As someone reading this study, there are a few things to consider. On its face, the randomization element is a strength, and it appears to have successfully generated equivalent treatment and control groups — at first, anyway. But as I stated above, approximately half of the treatment group dropped out, such that none of their outcomes could be included in the final analysis. Not only does this dramatically decrease the sample size, it also represents a large amount of attrition. So the major question is this: if the groups were comparable at the outset, were they still comparable after half of the treatment group dropped out? Well, we don’t know, because authors do not acknowledge or look into this problem.
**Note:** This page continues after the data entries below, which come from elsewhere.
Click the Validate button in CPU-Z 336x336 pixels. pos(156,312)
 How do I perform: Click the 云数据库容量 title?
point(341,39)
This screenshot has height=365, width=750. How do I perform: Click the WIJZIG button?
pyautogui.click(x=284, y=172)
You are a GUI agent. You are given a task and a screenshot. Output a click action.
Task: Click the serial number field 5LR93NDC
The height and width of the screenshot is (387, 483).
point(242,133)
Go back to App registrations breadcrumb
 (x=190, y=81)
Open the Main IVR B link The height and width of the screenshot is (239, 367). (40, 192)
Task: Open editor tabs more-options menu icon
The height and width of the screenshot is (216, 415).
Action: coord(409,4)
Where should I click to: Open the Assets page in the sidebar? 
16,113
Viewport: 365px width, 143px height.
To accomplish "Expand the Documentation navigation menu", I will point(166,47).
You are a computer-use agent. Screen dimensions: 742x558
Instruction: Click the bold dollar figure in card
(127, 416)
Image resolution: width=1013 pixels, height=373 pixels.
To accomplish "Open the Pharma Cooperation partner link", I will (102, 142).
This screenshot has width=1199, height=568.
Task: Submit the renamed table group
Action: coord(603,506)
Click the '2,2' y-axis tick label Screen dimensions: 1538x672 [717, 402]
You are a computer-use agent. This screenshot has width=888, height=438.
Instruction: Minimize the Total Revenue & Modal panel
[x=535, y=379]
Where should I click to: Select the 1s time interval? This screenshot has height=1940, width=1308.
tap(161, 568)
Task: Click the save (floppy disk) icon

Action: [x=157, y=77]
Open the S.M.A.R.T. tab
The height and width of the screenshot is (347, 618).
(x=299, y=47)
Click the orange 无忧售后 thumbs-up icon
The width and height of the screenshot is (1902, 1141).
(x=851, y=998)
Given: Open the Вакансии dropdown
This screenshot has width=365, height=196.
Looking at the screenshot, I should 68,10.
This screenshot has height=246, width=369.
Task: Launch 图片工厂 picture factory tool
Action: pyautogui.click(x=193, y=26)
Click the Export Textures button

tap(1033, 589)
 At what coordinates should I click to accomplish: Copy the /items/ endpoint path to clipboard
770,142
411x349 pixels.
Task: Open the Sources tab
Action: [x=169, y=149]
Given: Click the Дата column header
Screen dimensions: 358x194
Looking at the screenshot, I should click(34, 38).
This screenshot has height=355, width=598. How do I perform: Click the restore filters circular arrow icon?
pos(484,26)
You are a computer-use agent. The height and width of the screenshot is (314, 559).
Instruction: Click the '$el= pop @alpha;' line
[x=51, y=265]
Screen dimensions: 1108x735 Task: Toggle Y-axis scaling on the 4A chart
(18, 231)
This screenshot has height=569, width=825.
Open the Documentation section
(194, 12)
This is where it is important to read between the lines. The authors do not directly state that their sample size decreased or that people dropped out of the study, so the flaw is not necessarily apparent at first glance. For example, they do mention that “80.8% of those assigned to MIR enrolled in the program” (read: 20.2% dropped out immediately). Then, they mention that “among those enrolling in MIR, 66.7% completed the program” (read: an additional 33% didn’t complete the program and there are no outcomes on them). Reading between the lines reveals that only 53% of the original 99 people actually completed the program.

So, even if the groups were comparable when initially randomized, the high level of attrition means that the sample composition may have changed dramatically. And depending on how much the sample composition shifts, it can render the RCT completely invalid. When an RCT has high attrition, it essentially counteracts any of the benefits achieved from randomization and is effectively no better than a quasi-experiment. Further, a compromised RCT is of even lower methodologically quality than a quasi-experiment if authors fail to assess and acknowledge the impact of attrition.

When attrition occurs in an RCT (which it often does), it is on the researchers to prove that the study has not been totally compromised. In cases where attrition is severe, authors need to prove baseline equivalence again, but only for the analytic sample — this would show that groups are still equivalent despite attrition. However, even if authors are unable to do this, it is not the end of the world. In this case though, the authors should attempt to control for observed differences between groups via their statistical analysis methods. Unfortunately in the NBER study, the authors fail to do either, and therefore the attrition remains a serious limitation.

To be clear, I am not so disappointed that the researchers’ randomization was compromised, because this is not uncommon. However, I am very disappointed that they did not acknowledge this problem nor did they make any attempts to mitigate the situation. Further, it is incredibly misleading to claim that the sample size was 143, when recidivism outcomes were only examined for 97 of these people. Overall, there are some very concerning oversights in the current working paper that I hope will be addressed prior to its actual publication.